まるで手紙のやり取りをしている二人の間に悪意ある第三者が入り込み、手紙を勝手に開封して読んだり、内容を書き換えて相手に送ったりするようなイメージです。
なぜHTTPS時代でも注意が必要なのか?
現在、インターネット上の多くのWebサイトは「HTTPS(TLS/SSL)」によって通信が暗号化されています。
これにより、中間者攻撃のリスクは従来に比べて大きく低減しました。
しかし、暗号化されていない公衆Wi-Fiの悪用、セキュリティ証明書の警告の無視、あるいはDNSなどのネットワークインフラの隙を突かれることで、現在でも中間者攻撃が成立してしまうケースが存在します。
「HTTPSだから絶対安全」と過信せず、適切な運用と対策を行うことが重要です。

2. 中間者攻撃の仕組みと主な4つの手口
攻撃者がどのようにして通信の間に割り込んでくるのか、代表的な4つの手口を解説します。
【通常の通信】
ユーザー ───────────────> サーバー
【中間者攻撃(MITM)】
ユーザー ───> [ 攻撃者 ] ───> サーバー
(盗聴・改ざん)
① 悪質な公衆Wi-Fi(フリーWi-Fi)の設置
出張先やカフェなどに、実在する店舗のWi-Fiとまったく同じSSID(Wi-Fi名)を設定した「偽のアクセスポイント」を設置する手口です。
ユーザーが誤って接続すると、そのWi-Fiを経由するすべての通信データが攻撃者の端末を通過することになり、容易に盗聴されてしまいます。

② ARPスプーフィング(ローカルネットワーク内の詐称)
同じLAN内にいる攻撃者が、ネットワーク機器(ルーターなど)の偽情報をPCに送信し、ルーターになりすます攻撃です。
社内LANやフリーWi-Fi環境などで実行され、社内通信が攻撃者を経由するように誘導されます。
③ DNSスプーフィング(偽サイトへの誘導)
ドメイン名(例: example.com)をIPアドレスに変換する「DNS」の情報を改ざん(偽装)する手口です。
ユーザーが正しいURLを入力しても、裏で攻撃者が用意した偽のWebサイト(フィッシングサイト等)へ強制的に接続させられます。
④ SSLストリッピング(暗号化通信の解除)
ユーザーとWebサイト間の通信において、暗号化通信(HTTPS)へ移行する瞬間に割り込み、強制的に暗号化されていない「HTTP」通信へ降格(ダウングレード)させる手口です。
これにより、平文となった通信データを盗み取ります。

3. 中間者攻撃によって生じる企業の被害
もし自社の社員や端末が中間者攻撃の被害に遭うと、以下のような重大なインシデントに発展するリスクがあります。
- ログイン情報(ID・パスワード)の流出:社内システムやクラウドサービスの認証情報が盗まれ、不審者による不正アクセスやなりすましを許してしまいます。
- 機密情報・個人情報の盗聴:通信内でやり取りされていた顧客データ、未発表の業務情報、クレカ情報などが外部へ丸ごと漏洩します。
- 通信データの改ざんによる詐欺被害:振込先の口座情報などを通信途中で書き換えられ、取引先への送金が不審な口座へ流出してしまうケース(ビジネスメール詐欺と類似した被害)が発生します。
4. 企業が実施すべき5つの安全対策
中間者攻撃のリスクを最小限に抑えるため、情シスや総務担当者様が社内に展開・導入すべき実務アクションは以下の5つです。
1.1. 常時HTTPS化(TLS 1.2 / 1.3)とHSTSの設定:通信の基本。
自社Webサイトやサービスの全ページをHTTPS化することは必須です。
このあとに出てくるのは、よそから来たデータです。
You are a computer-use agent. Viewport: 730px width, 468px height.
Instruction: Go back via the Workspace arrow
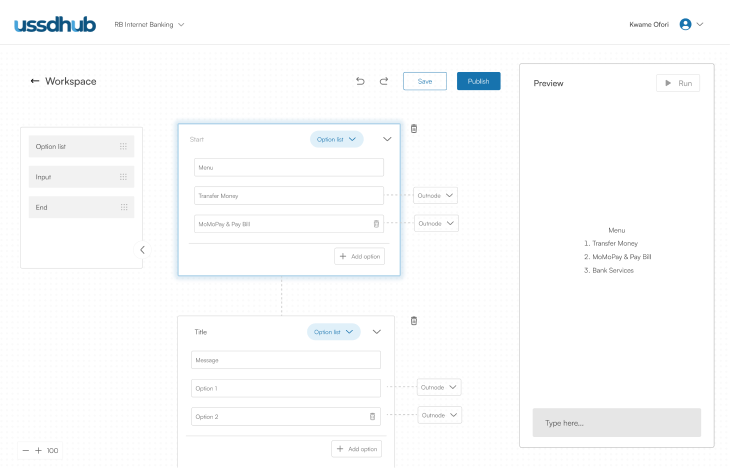click(35, 81)
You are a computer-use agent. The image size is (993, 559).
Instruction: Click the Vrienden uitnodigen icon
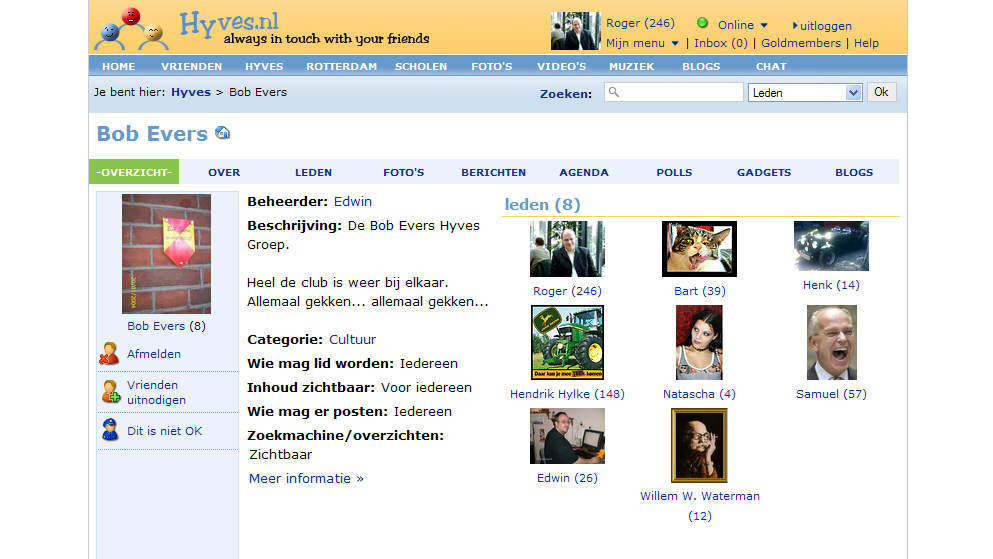pyautogui.click(x=109, y=392)
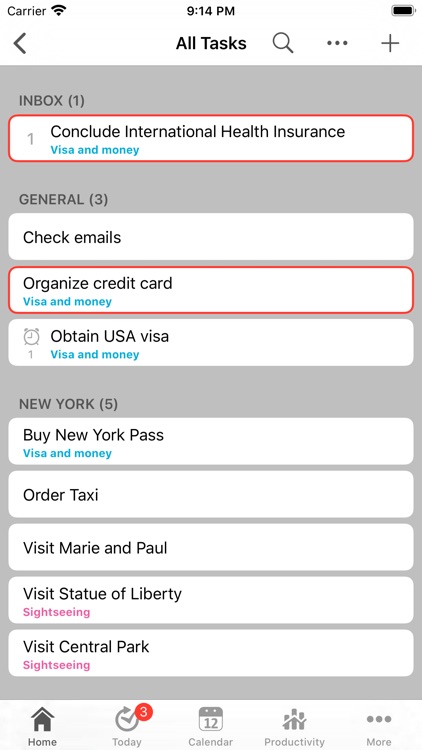Click Sightseeing tag under Visit Statue of Liberty

(56, 612)
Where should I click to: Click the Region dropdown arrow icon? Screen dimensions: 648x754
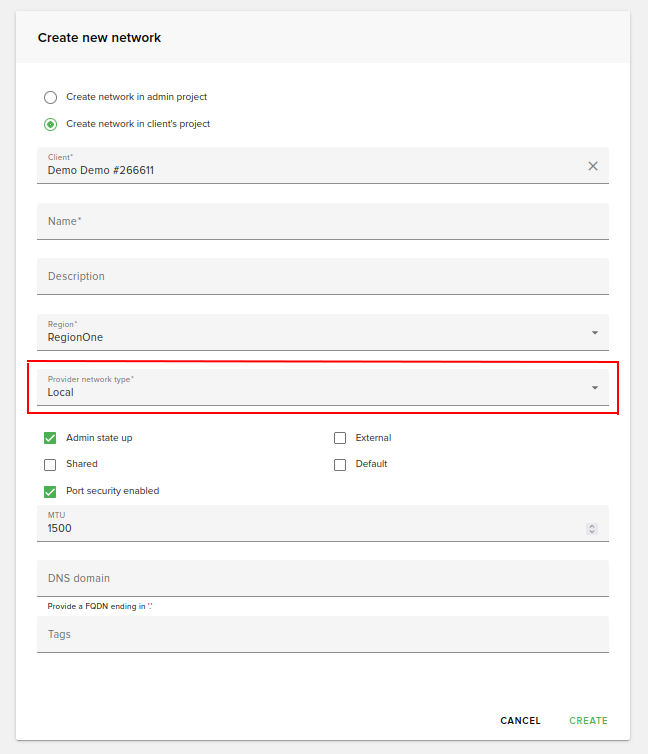(x=594, y=333)
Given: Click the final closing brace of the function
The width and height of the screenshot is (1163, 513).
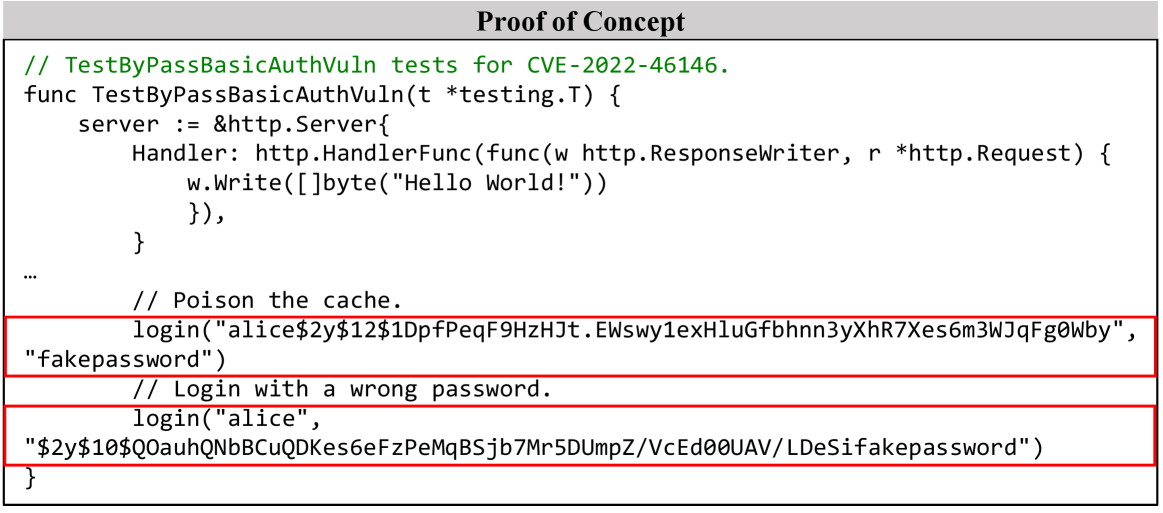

さらに、ブラウザに対して強制的にHTTPS接続を行わせる仕組み「HSTS(HTTP Strict Transport Security)」を導入することで、SSLストリッピング攻撃を強力に防げます。
2.2. 業務端末での「VPN(Virtual Private Network)」利用を義務付ける:リモートワーク対策。
社外(カフェやホテル、自宅など)から社内ネットワークやクラウドサービスに接続する際は、通信全体を暗号化トンネルで保護するVPNの利用を徹底させましょう。これにより、公衆Wi-Fiの盗聴リスクを無効化できます。
3.3. 「証明書エラー・警告」を絶対に無視させない社内教育を行う:セキュリティ運用。
Webサイトアクセス時にブラウザが「この接続は安全ではありません」などの証明書警告を出した場合、攻撃者が途中で通信を介入させている可能性があります。警告が出たらアクセスを即座に中断するよう社内に周知徹底します。
4.4. 多要素認証(MFA)を導入する:認証強化。
万が一、中間者攻撃によってIDやパスワードが盗まれてしまっても、ワンタイムパスワードやバイオメトリクス(生体認証)を組み合わせた多要素認証(MFA)を設定しておけば、不正ログインを未然に防ぐことができます。
はなぜ必要?社員に面倒くさがられないための説明のコツ-160x90.png)
5.5. 公衆Wi-Fiの利用ルール・ガイドラインを策定する:ガイドライン制定。
野良Wi-Fi(暗号化されていないオープンなWi-Fi)への接続を禁止し、業務用のモバイルWi-Fiルーターやスマートフォンのテザリング利用を優先させる社内運用ルールを整備しましょう。
5. よくある質問(FAQ)
Q1. HTTPS(鍵マーク)がついていれば、中間者攻撃は完全に防げますか?
A1. 非常に高い安全性が確保されますが、100%ではありません。
HTTPS接続中は通信が暗号化されるため、データの中身を盗み見ることは困難です。
しかし、「証明書の警告を無視して接続を続けた場合」や、「PC自体に悪質なルート証明書がインストールされてしまっている場合」などは、HTTPS通信であっても解読されてしまう可能性があります。
Q2. テザリング(スマホのパケット通信)は中間者攻撃に対して安全ですか?
A2. 暗号化されていない公衆Wi-Fiに比べると遥かに安全です。
携帯電話回線(4G/5G)は通信事業者によって高度に暗号化されているため、野良Wi-Fiのように第三者が簡単に割り込むことはできません。
社外での作業時には、鍵のかかっていない公衆Wi-Fiよりもスマホのテザリングや専用モバイルルーターの利用を推奨します。
まとめ:正しい知識と「VPN・MFA」で通信を守る
中間者攻撃は、通信の「間」に潜み、ユーザーに気付かれないまま重大なデータを盗み出す巧妙な手法です。
- 通信のやり取りの間に攻撃者が入り込み、盗聴や改ざんを行う。
- 暗号化されていない公衆Wi-Fiや、証明書警告の放置、DNSの脆弱性などが侵入経路となる。
- 「全社的なVPNの導入」「常時HTTPS+HSTS」「多要素認証(MFA)の適用」「証明書警告の徹底厳守」を組み合わせて防御することが最重要。
自社のテレワーク環境や従業員のネットワーク利用ルールを今一度見直し、安全な情報セキュリティ基盤を構築していきましょう。